**Collected data entries**.
■ ■ ■ ■ ■ ■ ■
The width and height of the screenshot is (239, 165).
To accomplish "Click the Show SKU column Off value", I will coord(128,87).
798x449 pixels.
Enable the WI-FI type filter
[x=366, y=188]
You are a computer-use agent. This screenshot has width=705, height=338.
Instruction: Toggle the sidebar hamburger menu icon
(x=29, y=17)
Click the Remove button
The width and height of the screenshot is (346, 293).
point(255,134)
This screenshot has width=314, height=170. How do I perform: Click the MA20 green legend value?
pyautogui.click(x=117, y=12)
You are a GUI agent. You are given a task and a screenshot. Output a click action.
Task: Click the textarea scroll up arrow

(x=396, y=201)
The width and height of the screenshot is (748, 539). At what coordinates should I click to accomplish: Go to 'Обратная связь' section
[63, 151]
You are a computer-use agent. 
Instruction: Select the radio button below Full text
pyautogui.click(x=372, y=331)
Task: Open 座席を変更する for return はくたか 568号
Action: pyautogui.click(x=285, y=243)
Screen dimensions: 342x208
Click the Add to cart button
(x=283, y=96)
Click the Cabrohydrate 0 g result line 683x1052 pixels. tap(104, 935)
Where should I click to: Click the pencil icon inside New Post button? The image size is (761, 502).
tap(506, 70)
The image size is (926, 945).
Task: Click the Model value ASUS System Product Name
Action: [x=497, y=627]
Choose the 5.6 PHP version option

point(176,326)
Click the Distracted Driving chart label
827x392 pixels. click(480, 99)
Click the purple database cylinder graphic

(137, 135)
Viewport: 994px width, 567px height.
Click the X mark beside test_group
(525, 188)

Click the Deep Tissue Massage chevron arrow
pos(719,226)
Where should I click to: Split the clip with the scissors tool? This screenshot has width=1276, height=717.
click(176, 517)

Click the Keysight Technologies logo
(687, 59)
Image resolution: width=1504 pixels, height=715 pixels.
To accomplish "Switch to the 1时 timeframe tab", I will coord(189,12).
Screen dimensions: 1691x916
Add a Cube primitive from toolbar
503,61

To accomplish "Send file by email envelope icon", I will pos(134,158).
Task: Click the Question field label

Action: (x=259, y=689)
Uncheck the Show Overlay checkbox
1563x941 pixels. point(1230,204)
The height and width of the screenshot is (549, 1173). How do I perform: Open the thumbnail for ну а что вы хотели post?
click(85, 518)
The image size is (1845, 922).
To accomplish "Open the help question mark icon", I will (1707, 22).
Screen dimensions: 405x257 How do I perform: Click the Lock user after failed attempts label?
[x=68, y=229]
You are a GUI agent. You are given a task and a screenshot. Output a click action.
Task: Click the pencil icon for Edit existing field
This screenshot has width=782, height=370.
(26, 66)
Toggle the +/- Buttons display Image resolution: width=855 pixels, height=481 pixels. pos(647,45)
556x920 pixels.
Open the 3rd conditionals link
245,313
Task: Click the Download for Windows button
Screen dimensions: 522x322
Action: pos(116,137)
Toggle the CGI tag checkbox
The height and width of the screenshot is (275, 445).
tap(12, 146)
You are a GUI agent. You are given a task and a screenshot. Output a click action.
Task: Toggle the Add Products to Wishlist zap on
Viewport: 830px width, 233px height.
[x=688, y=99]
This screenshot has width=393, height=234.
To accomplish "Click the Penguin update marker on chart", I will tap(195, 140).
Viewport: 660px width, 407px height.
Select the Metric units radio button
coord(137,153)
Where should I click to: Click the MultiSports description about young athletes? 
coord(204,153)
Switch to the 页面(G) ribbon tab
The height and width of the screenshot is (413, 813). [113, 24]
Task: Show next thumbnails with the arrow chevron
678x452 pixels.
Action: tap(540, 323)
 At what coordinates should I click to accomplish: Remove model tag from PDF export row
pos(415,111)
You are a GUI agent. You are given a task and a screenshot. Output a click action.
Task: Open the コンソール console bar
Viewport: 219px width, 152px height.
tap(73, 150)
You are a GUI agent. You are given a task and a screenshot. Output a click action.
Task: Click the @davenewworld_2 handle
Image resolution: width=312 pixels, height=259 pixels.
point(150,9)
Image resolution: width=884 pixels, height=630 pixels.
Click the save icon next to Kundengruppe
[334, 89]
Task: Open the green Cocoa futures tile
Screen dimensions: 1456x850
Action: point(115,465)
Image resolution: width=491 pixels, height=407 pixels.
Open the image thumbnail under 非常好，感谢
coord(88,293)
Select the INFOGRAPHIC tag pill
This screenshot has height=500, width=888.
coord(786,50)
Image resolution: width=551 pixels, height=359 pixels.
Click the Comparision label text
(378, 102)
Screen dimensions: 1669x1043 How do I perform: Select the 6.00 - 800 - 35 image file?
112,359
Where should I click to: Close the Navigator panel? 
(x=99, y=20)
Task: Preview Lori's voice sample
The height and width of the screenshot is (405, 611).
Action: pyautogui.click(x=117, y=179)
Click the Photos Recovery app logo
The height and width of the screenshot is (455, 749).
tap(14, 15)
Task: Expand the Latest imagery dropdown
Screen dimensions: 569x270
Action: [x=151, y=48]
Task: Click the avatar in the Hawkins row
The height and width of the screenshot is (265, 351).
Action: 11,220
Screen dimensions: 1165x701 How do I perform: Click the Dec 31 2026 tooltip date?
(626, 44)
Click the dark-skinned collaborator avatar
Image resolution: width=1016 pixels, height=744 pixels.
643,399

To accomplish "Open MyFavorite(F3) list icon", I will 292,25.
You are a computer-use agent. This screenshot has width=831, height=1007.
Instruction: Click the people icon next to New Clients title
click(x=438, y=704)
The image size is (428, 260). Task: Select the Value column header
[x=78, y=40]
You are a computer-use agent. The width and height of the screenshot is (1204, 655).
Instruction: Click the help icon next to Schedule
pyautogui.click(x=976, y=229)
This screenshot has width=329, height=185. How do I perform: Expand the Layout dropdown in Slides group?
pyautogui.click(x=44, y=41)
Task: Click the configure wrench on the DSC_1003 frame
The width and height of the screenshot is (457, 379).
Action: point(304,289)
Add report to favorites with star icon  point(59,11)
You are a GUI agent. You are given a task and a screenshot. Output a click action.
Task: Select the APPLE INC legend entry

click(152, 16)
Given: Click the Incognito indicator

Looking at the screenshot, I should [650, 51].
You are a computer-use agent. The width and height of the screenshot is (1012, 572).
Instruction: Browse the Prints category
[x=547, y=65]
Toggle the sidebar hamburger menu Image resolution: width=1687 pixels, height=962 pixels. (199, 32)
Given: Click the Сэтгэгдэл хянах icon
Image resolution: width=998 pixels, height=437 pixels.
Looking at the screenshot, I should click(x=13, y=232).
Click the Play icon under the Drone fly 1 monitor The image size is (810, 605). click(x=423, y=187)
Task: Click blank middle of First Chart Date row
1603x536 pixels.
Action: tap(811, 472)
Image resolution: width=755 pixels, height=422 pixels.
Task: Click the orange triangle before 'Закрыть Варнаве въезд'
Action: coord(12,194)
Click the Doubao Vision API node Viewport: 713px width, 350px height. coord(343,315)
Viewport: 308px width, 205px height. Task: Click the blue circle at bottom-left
■ ■ ■ ■ ■ ■ ■
**PROMPT**.
Nothing in the records may be left out; copy them all exactly.

**RESPONSE AREA**.
The width and height of the screenshot is (239, 165).
To accomplish "Click the Show SKU column Off value", I will coord(128,87).
798x449 pixels.
Enable the WI-FI type filter
[x=366, y=188]
You are a computer-use agent. This screenshot has width=705, height=338.
Instruction: Toggle the sidebar hamburger menu icon
(x=29, y=17)
Click the Remove button
The width and height of the screenshot is (346, 293).
point(255,134)
This screenshot has width=314, height=170. How do I perform: Click the MA20 green legend value?
pyautogui.click(x=117, y=12)
You are a GUI agent. You are given a task and a screenshot. Output a click action.
Task: Click the textarea scroll up arrow

(x=396, y=201)
The width and height of the screenshot is (748, 539). At what coordinates should I click to accomplish: Go to 'Обратная связь' section
[63, 151]
You are a computer-use agent. 
Instruction: Select the radio button below Full text
pyautogui.click(x=372, y=331)
Task: Open 座席を変更する for return はくたか 568号
Action: pyautogui.click(x=285, y=243)
Screen dimensions: 342x208
Click the Add to cart button
(x=283, y=96)
Click the Cabrohydrate 0 g result line 683x1052 pixels. tap(104, 935)
Where should I click to: Click the pencil icon inside New Post button? The image size is (761, 502).
tap(506, 70)
The image size is (926, 945).
Task: Click the Model value ASUS System Product Name
Action: [x=497, y=627]
Choose the 5.6 PHP version option

point(176,326)
Click the Distracted Driving chart label
827x392 pixels. click(480, 99)
Click the purple database cylinder graphic

(137, 135)
Viewport: 994px width, 567px height.
Click the X mark beside test_group
(525, 188)

Click the Deep Tissue Massage chevron arrow
pos(719,226)
Where should I click to: Split the clip with the scissors tool? This screenshot has width=1276, height=717.
click(176, 517)

Click the Keysight Technologies logo
(687, 59)
Image resolution: width=1504 pixels, height=715 pixels.
To accomplish "Switch to the 1时 timeframe tab", I will coord(189,12).
Screen dimensions: 1691x916
Add a Cube primitive from toolbar
503,61

To accomplish "Send file by email envelope icon", I will pos(134,158).
Task: Click the Question field label

Action: (x=259, y=689)
Uncheck the Show Overlay checkbox
1563x941 pixels. point(1230,204)
The height and width of the screenshot is (549, 1173). How do I perform: Open the thumbnail for ну а что вы хотели post?
click(85, 518)
The image size is (1845, 922).
To accomplish "Open the help question mark icon", I will (1707, 22).
Screen dimensions: 405x257 How do I perform: Click the Lock user after failed attempts label?
[x=68, y=229]
You are a GUI agent. You are given a task and a screenshot. Output a click action.
Task: Click the pencil icon for Edit existing field
This screenshot has width=782, height=370.
(26, 66)
Toggle the +/- Buttons display Image resolution: width=855 pixels, height=481 pixels. pos(647,45)
556x920 pixels.
Open the 3rd conditionals link
245,313
Task: Click the Download for Windows button
Screen dimensions: 522x322
Action: pos(116,137)
Toggle the CGI tag checkbox
The height and width of the screenshot is (275, 445).
tap(12, 146)
You are a GUI agent. You are given a task and a screenshot. Output a click action.
Task: Toggle the Add Products to Wishlist zap on
Viewport: 830px width, 233px height.
[x=688, y=99]
This screenshot has width=393, height=234.
To accomplish "Click the Penguin update marker on chart", I will tap(195, 140).
Viewport: 660px width, 407px height.
Select the Metric units radio button
coord(137,153)
Where should I click to: Click the MultiSports description about young athletes? 
coord(204,153)
Switch to the 页面(G) ribbon tab
The height and width of the screenshot is (413, 813). [113, 24]
Task: Show next thumbnails with the arrow chevron
678x452 pixels.
Action: tap(540, 323)
 At what coordinates should I click to accomplish: Remove model tag from PDF export row
pos(415,111)
You are a GUI agent. You are given a task and a screenshot. Output a click action.
Task: Open the コンソール console bar
Viewport: 219px width, 152px height.
tap(73, 150)
You are a GUI agent. You are given a task and a screenshot. Output a click action.
Task: Click the @davenewworld_2 handle
Image resolution: width=312 pixels, height=259 pixels.
point(150,9)
Image resolution: width=884 pixels, height=630 pixels.
Click the save icon next to Kundengruppe
[334, 89]
Task: Open the green Cocoa futures tile
Screen dimensions: 1456x850
Action: point(115,465)
Image resolution: width=491 pixels, height=407 pixels.
Open the image thumbnail under 非常好，感谢
coord(88,293)
Select the INFOGRAPHIC tag pill
This screenshot has height=500, width=888.
coord(786,50)
Image resolution: width=551 pixels, height=359 pixels.
Click the Comparision label text
(378, 102)
Screen dimensions: 1669x1043 How do I perform: Select the 6.00 - 800 - 35 image file?
112,359
Where should I click to: Close the Navigator panel? 
(x=99, y=20)
Task: Preview Lori's voice sample
The height and width of the screenshot is (405, 611).
Action: pyautogui.click(x=117, y=179)
Click the Photos Recovery app logo
The height and width of the screenshot is (455, 749).
tap(14, 15)
Task: Expand the Latest imagery dropdown
Screen dimensions: 569x270
Action: [x=151, y=48]
Task: Click the avatar in the Hawkins row
The height and width of the screenshot is (265, 351).
Action: 11,220
Screen dimensions: 1165x701 How do I perform: Click the Dec 31 2026 tooltip date?
(626, 44)
Click the dark-skinned collaborator avatar
Image resolution: width=1016 pixels, height=744 pixels.
643,399

To accomplish "Open MyFavorite(F3) list icon", I will 292,25.
You are a computer-use agent. This screenshot has width=831, height=1007.
Instruction: Click the people icon next to New Clients title
click(x=438, y=704)
The image size is (428, 260). Task: Select the Value column header
[x=78, y=40]
You are a computer-use agent. The width and height of the screenshot is (1204, 655).
Instruction: Click the help icon next to Schedule
pyautogui.click(x=976, y=229)
This screenshot has width=329, height=185. How do I perform: Expand the Layout dropdown in Slides group?
pyautogui.click(x=44, y=41)
Task: Click the configure wrench on the DSC_1003 frame
The width and height of the screenshot is (457, 379).
Action: point(304,289)
Add report to favorites with star icon  point(59,11)
You are a GUI agent. You are given a task and a screenshot. Output a click action.
Task: Select the APPLE INC legend entry

click(152, 16)
Given: Click the Incognito indicator

Looking at the screenshot, I should [650, 51].
You are a computer-use agent. The width and height of the screenshot is (1012, 572).
Instruction: Browse the Prints category
[x=547, y=65]
Toggle the sidebar hamburger menu Image resolution: width=1687 pixels, height=962 pixels. (199, 32)
Given: Click the Сэтгэгдэл хянах icon
Image resolution: width=998 pixels, height=437 pixels.
Looking at the screenshot, I should click(x=13, y=232).
Click the Play icon under the Drone fly 1 monitor The image size is (810, 605). click(x=423, y=187)
Task: Click blank middle of First Chart Date row
1603x536 pixels.
Action: tap(811, 472)
Image resolution: width=755 pixels, height=422 pixels.
Task: Click the orange triangle before 'Закрыть Варнаве въезд'
Action: coord(12,194)
Click the Doubao Vision API node Viewport: 713px width, 350px height. coord(343,315)
Viewport: 308px width, 205px height. Task: Click the blue circle at bottom-left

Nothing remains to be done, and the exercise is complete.